[Short exercise]
Print, word for word, the stretch of the entries from the line containing "You are a GUI" through the end of the entries, and leave the pictures out.

[Material for this exercise]
::::

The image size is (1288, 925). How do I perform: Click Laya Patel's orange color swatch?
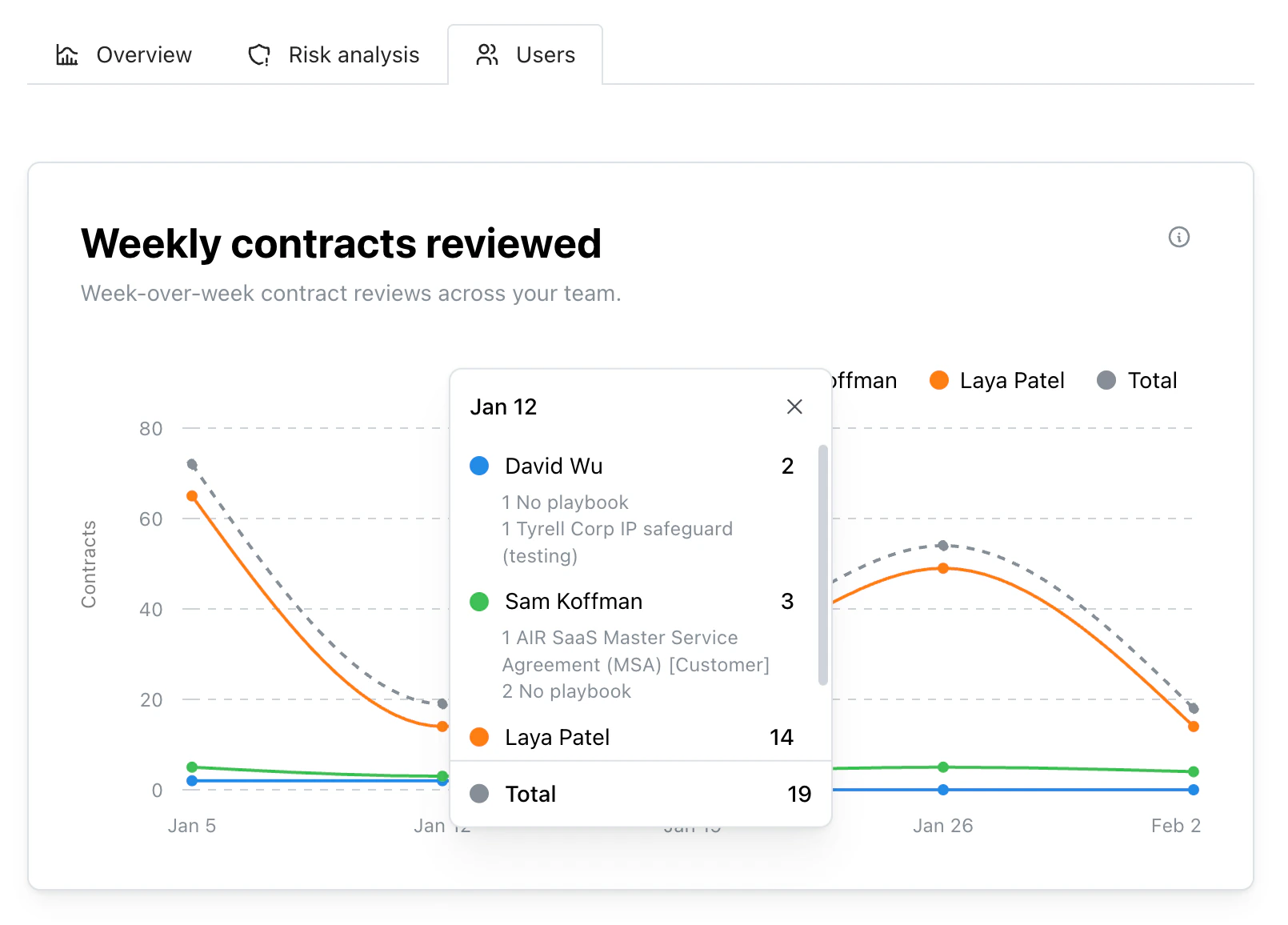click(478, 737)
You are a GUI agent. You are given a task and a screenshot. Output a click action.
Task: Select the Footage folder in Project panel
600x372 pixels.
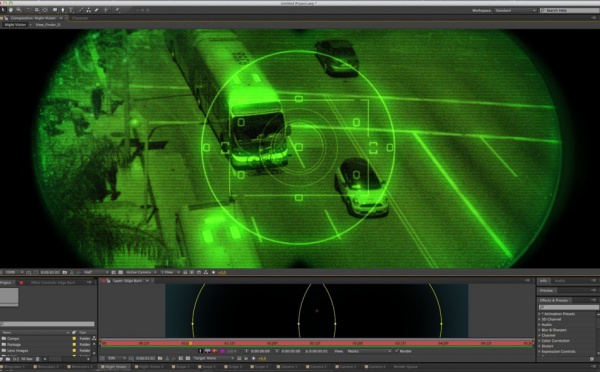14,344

::::

[Correct result]
You are a GUI agent. You are given a task and a screenshot. Output a click action.
Task: Select the Footage folder in Project panel
600x372 pixels.
14,344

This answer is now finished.